Improve page and partial caching across the site #32

dhedlund · 2013-08-02T10:44:12Z

This is a fairly generic ticket and is meant to be "take a stab at some of the low hanging fruit". The extent of our caching for dynamic content is as follows:

The events index page caches the list of events using a cache fragment (see app/views/events/index.html.haml). If anything changes for any events or venue, for any reason, all caching is cleared for the entire site (see app/observers/cache_observer.rb).

That's it.

Also, any changes to any events or venues on any site clears the cache for all sites. Not scalable.

Scope of Ticket

Pick some low hanging fruit. The show pages for events and venues seem like obvious choices to start with. See the following article by DHH for inspiration (we will be using memcached on production):
http://37signals.com/svn/posts/3113-how-key-based-cache-expiration-works (also has 67 comments, worth reading)
Try to get the existing caching for the events index page to not clear the entire caching backend. Using the key-based-cache expiring in DHH's article, you could instead rely on the maximum Event#updated_at timestamp. You would, however, first have to tie the model objects together so they update the event's timestamp as necessary. The site has a fairly high read vs. edit ratio so slowing down write performance is not a concern.
Create new tickets as you come across things that could be optimized but need more significant code changes to do correctly.

The text was updated successfully, but these errors were encountered:

dhedlund · 2014-01-17T03:09:34Z

Was closed accidentally by upstream calagator merge w/ a "fixes ##" mention.

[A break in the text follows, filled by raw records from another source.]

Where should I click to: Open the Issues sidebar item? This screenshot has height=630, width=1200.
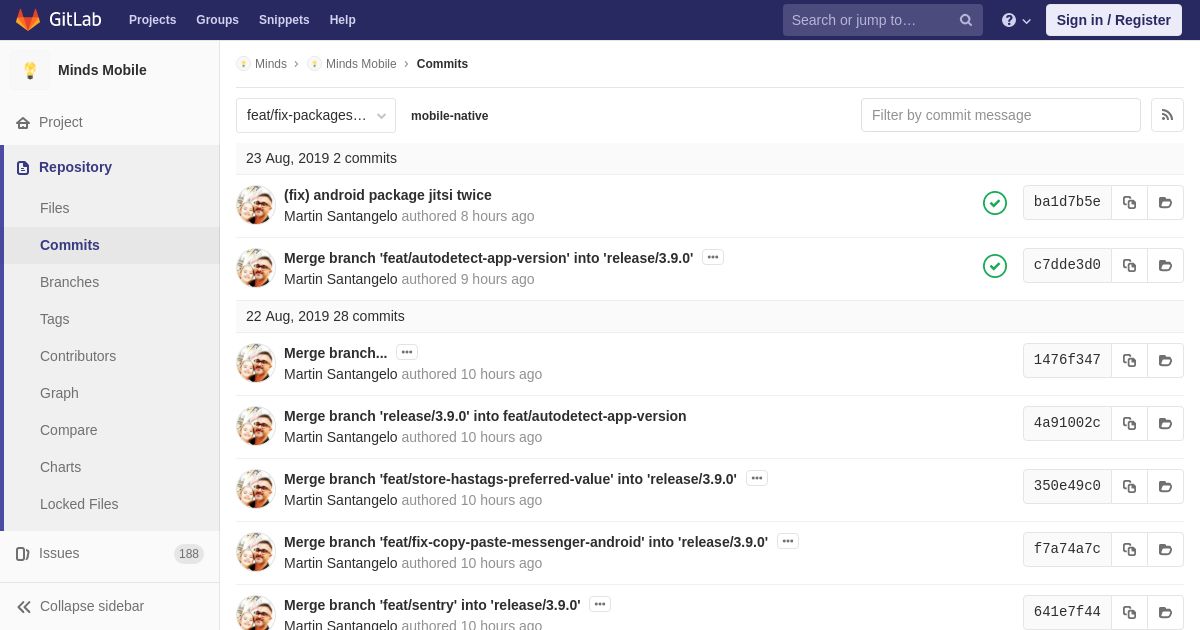[59, 553]
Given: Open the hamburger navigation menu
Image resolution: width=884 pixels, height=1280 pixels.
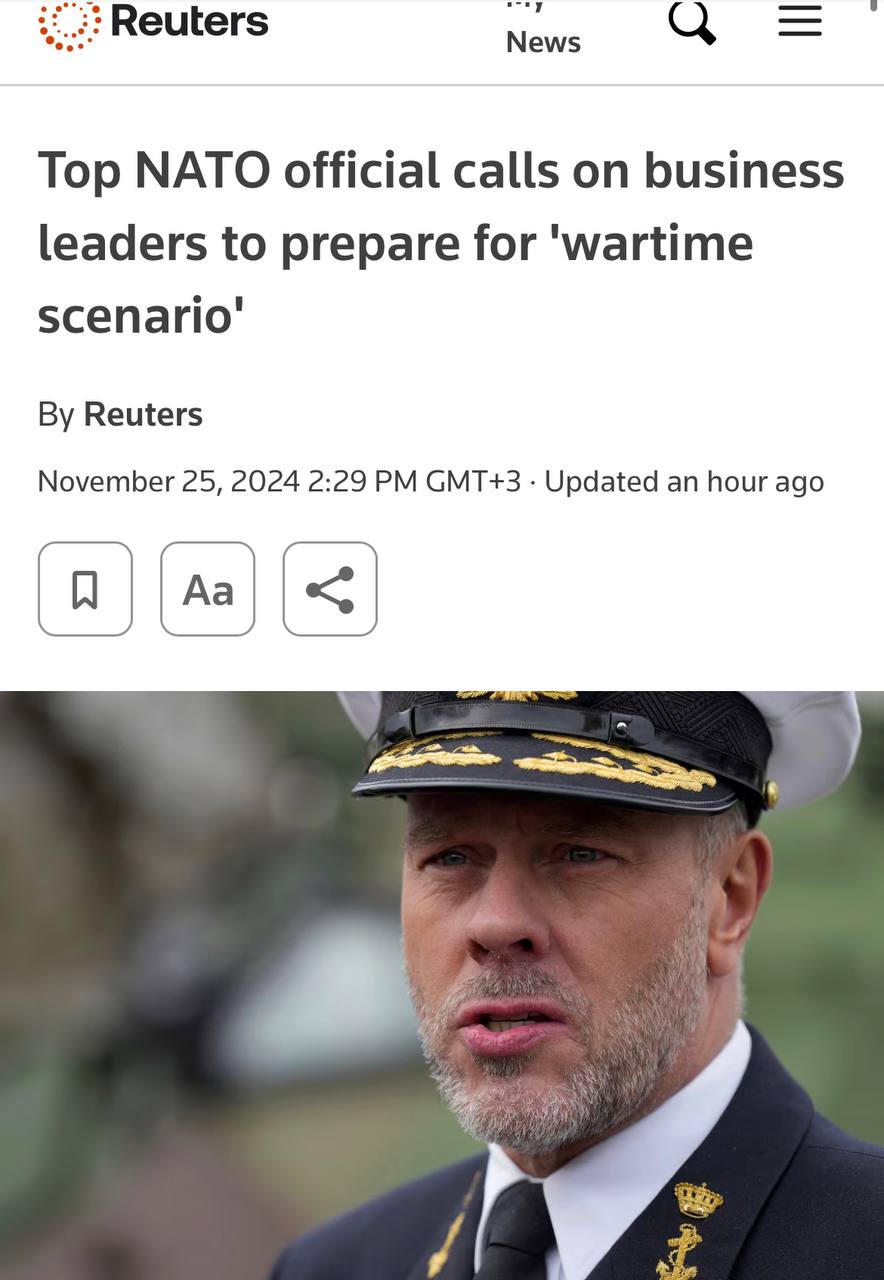Looking at the screenshot, I should coord(800,21).
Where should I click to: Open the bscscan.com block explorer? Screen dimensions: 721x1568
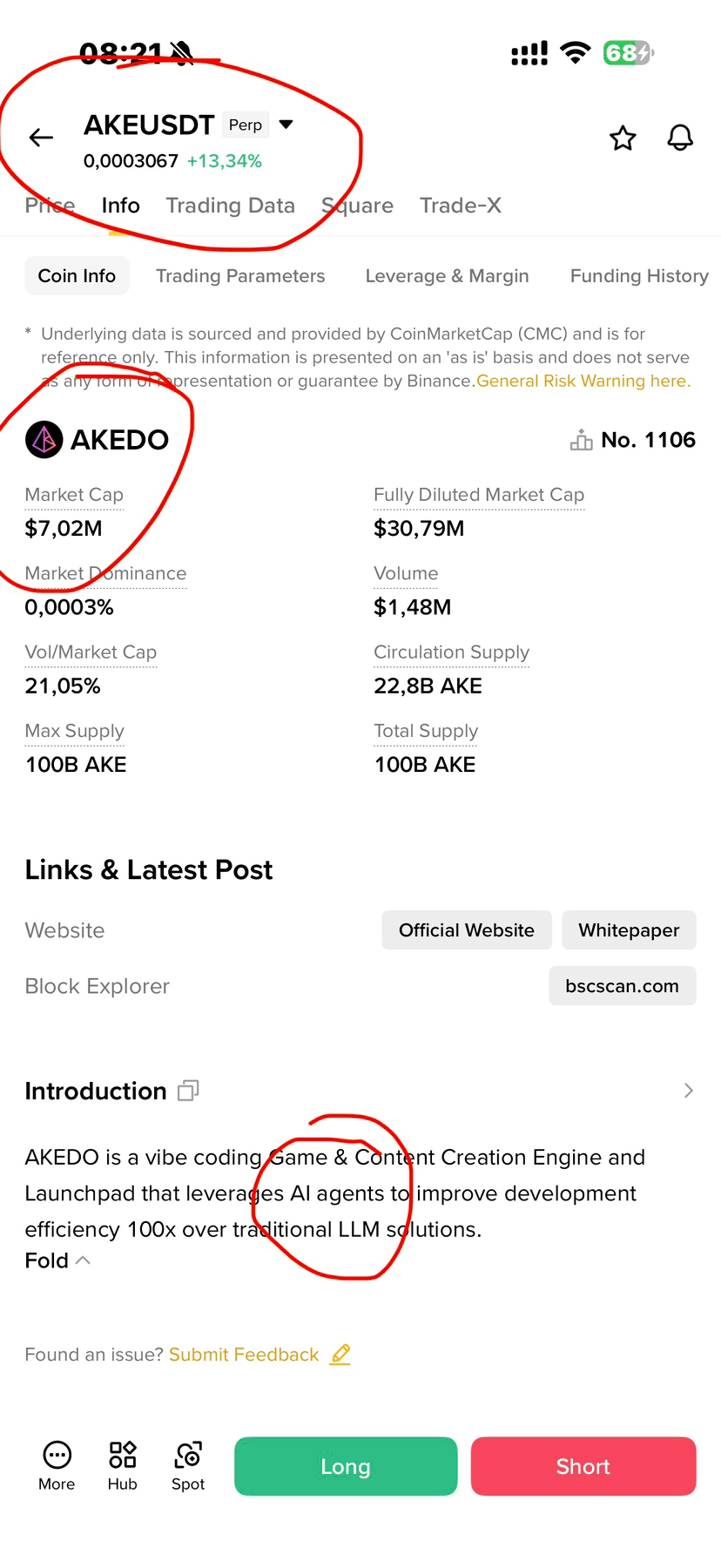coord(622,986)
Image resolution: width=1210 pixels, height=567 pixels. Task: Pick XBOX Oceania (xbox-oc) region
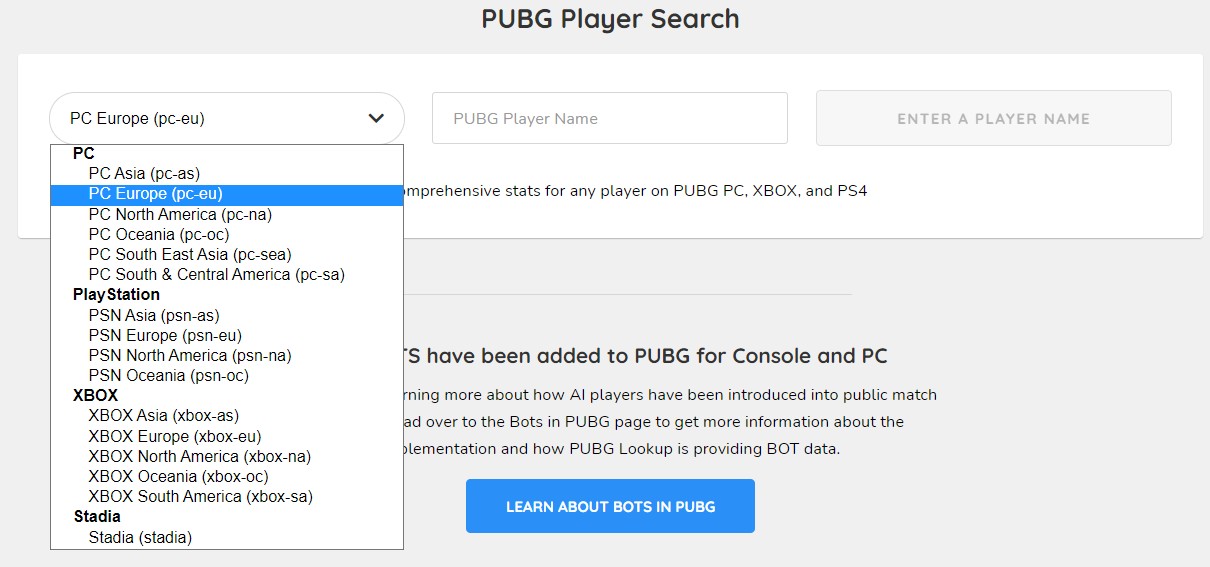coord(178,476)
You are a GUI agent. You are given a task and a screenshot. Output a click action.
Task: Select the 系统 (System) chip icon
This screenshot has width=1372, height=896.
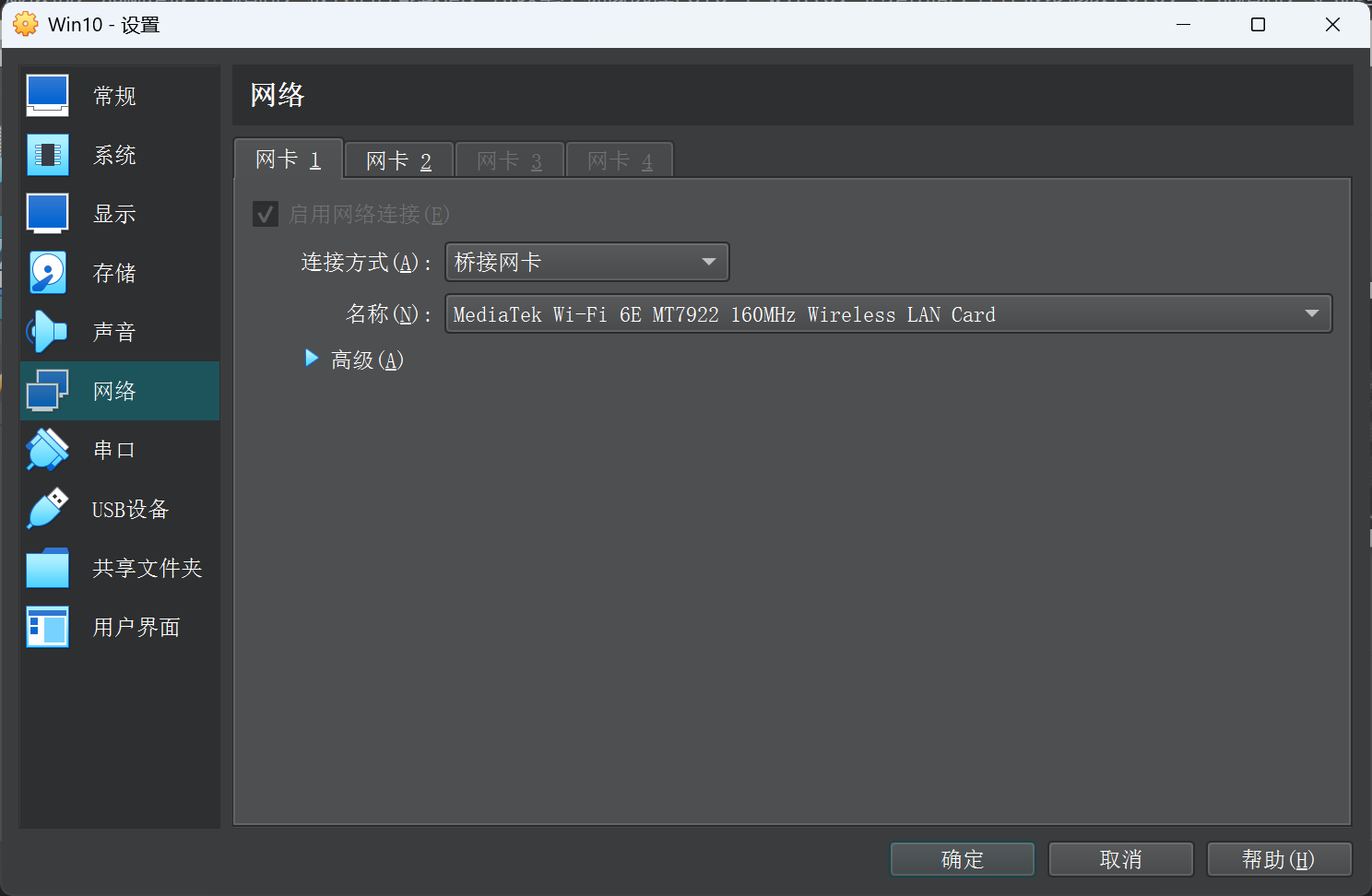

lindsaycaron · 2014-03-01T08:27:05Z

Additional details / thoughts from Daniel Feb 27th:
The caching code was originally written when the software was designed to supported one site, before we forked it and added multi-tenancy; nuking the entire cache from orbit "worked" for their use case. Memcached does not offer support for wildcards to nuke just one site's cache, i.e. "deleting all keys with prefix X"; there are some workarounds (http://stackoverflow.com/questions/1595904/memcache-and-wildcards), but the better solution is to either:

Rebuild the HTML for the calendar in the background whenever a change is made to an event (create a background job as part of an after_save callback). This would require another heroku dyno to do background processing off of a jobs queue that is idle 99.99% of the time. We might be able to work around needing a background queue if we trigger a background web request using ajax on the page received after the form submission.
Rebuild the HTML for the calendar whenever the web request detects something on the page has changed more recently than the existing generated page. Generating the calendar is actually pretty slow right now because it pipes each event through a couple conversion layers (both markdown and a html scrubber); the results of the conversion for each of these events should be cached independently of the aggregate calendar view. The calendar view would then just be 'pass the changed events through the converter" and then pull them together in the aggregate view. This requires the events' updated_at timestamp to get updated when related objects change (the venue title for example), which requires going through the code and making sure objects are touching each other when needed and to add russian-doll-style caching blogs around most of the views. A better solution but a bit more work.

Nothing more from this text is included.